● TASK TO COMPLETE
Find "This screenshot has height=312, width=379." and "Click the Batchview postprocessor button" in the records below. Copy the lines holding them and every line between, exactly, and no others.

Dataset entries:
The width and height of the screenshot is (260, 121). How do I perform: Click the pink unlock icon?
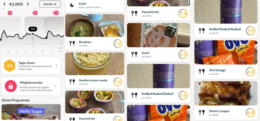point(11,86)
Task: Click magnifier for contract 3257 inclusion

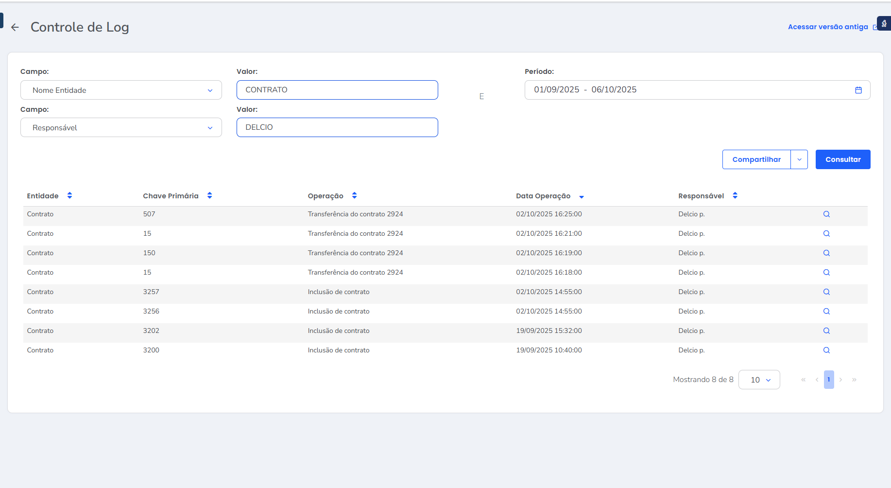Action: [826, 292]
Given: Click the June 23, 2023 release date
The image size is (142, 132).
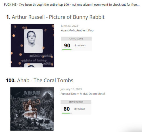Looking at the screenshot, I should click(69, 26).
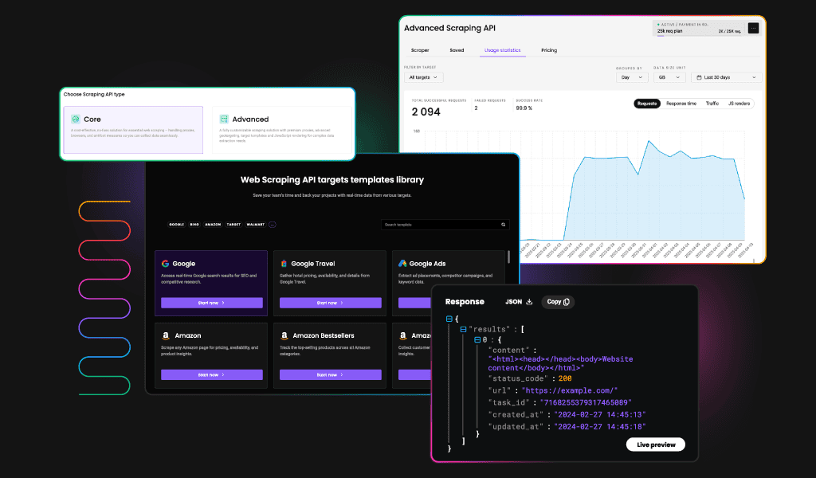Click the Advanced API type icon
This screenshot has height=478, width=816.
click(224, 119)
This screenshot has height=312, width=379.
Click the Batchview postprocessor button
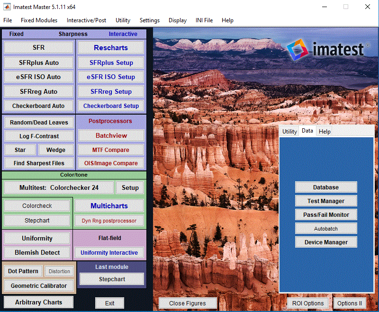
* * *
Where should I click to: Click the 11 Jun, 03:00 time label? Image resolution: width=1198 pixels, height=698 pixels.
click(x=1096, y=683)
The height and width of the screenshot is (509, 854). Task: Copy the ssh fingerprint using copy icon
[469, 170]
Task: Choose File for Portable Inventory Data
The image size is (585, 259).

● PROBLEM SOLUTION
This screenshot has height=312, width=379.
Click the Batchview postprocessor button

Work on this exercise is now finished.